La Cassazione Penale analizza la posizione dell'extraneus nella bancarotta fraudolenta distrattiva, prestando particolare attenzione all'elemento psicologico del reato.

La posizione dell'imputato accusato di concorso nel reato di bancarotta fraudolenta distrattiva nella posizione di c.d. extraneus merita un approfondito esame dell'elemento psicologico del reato che non può essere semplicemente assimilato a quello dell'imprenditore.

La Corte d'appello di Reggio Calabria, in riforma della sentenza del GIP del Tribunale, assolveva l'imputato da alcuni dei reati contestati riconducibili alle fattispecie dell'associazione a delinquere e della sottrazione fraudolenta alle imposte, contestati come concorrente extraneus in riferimento al fallimento di una società di trasporti. La difesa ha proposto ricorso in Cassazione contestando la ritenuta responsabilità per i restanti capi di imputazione, offrendo così l'occasione ai Giudici di legittimità di analizzare la posizione del c.d. extraneus rispetto all'elemento soggettivo del reato di bancarotta fraudolenta distrattiva.

Secondo la giurisprudenza maggioritaria, «il dolo del concorrente extraneus nel reato proprio dell'amministratore consiste nella volontarietà della propria condotta di apporto a quella dell'intraneus, con la consapevolezza che essa determina un depauperamento del patrimonio sociale ai danni dei creditori, non essendo, invece, richiesta la specifica conoscenza del dissesto della società, che può rilevare sul piano probatorio quale indice significativo della rappresentazione /della pericolosità della condotta per gli interessi dei creditori» (Cass. pen. sez. V, n. 4710 del 14/10/2019, dep. 04/02/2020; Cass. pen. sez. V, n. 54291/2017).

La pronuncia dà atto della sussistenza di un diverso approccio interpretativo che ritiene necessario accertare nell'extraneus la consapevolezza dello stato di decozione dell'impresa (Cass. pen. sez. V n. 41333/2006, Tisi e altro).
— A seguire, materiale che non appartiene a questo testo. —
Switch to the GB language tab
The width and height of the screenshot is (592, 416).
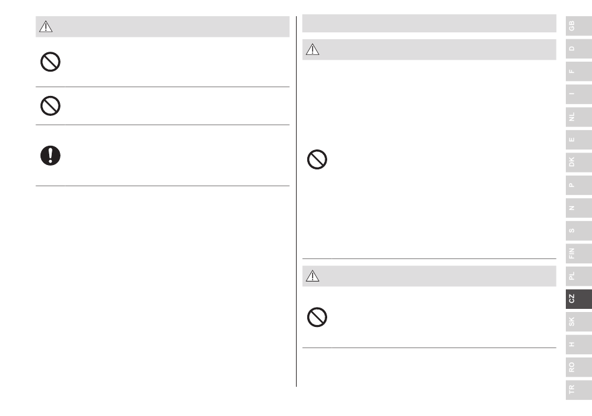click(579, 26)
Aggiunge però il Collegio che «leggendo la motivazione della sentenza da ultimo citata, emerge come il contrasto tra i due orientamenti sia più apparente che reale: nella pronuncia Tisi, infatti, è stato acutamente osservato come la bancarotta per distrazione sia un reato "proprio", il cui tratto saliente, per quanto attiene alla nozione di "distrazione fraudolenta", implica la consapevole ed ingiustificata esposizione a repentaglio delle ragioni dei creditori e sul soggetto extraneus alla gestione dell'impresa. Se tale configurazione dell'elemento psicologico è agevole se riferita alla posizione dell'imprenditore […] per cui è corretto ritenere completa la rappresentazione della propria realtà economica e sufficiente ad integrare la penale responsabilità, secondo la nozione di dolo generico, così non può dirsi per chi, non disponendo di una completa valutazione di questo compendio informativo, non necessariamente ricava dal dato fattuale dell'operazione commerciale posta in essere - soprattutto se coerente all'oggetto sociale della cedente e della cessionaria, come nel caso in esame - un giudizio di concreto e serio repentaglio agli interessi creditori». In sostanza, «appare evidente come tale orientamento, in realtà, miri ad evidenziare la necessità di un serio approfondimento dell'elemento psicologico dell'extraneus, che non può essere assimilato tout court alla struttura dell'elemento soggettivo dell'imprenditore, attesa la struttura del reato e la ontologica diversità del contributo concorsuale, che deve essere necessariamente approfondito anche alla luce delle specifiche cognizioni della situazione dell'impresa coinvolta da parte del concorrente extraneus».

Concludendo, la Corte accoglie il ricorso e annulla la sentenza impugnata con rinvio per un nuovo giudizio ad altra sezione della Corte d'appello.